Exercise objective -> Give again, exactly as written, each line of the material below starting at the line that contains "Disable the Advanced checkbox" and ending at the line that contains "The width and". Both ends count, and no other line does.

Records for this task ->
--*--

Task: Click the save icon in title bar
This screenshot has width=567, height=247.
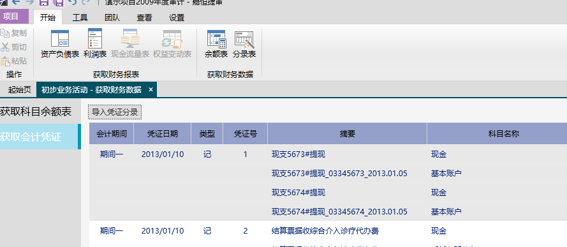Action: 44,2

--*--

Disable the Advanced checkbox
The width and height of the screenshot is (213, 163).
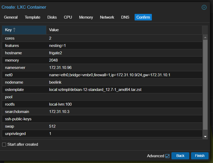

--*--

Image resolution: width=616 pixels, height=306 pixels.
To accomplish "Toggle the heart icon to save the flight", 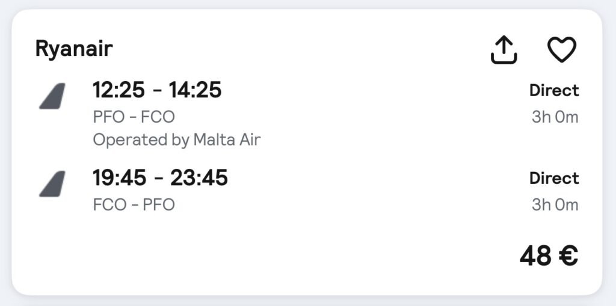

--*--

Response ->
Disable the Advanced checkbox
The width and height of the screenshot is (213, 163).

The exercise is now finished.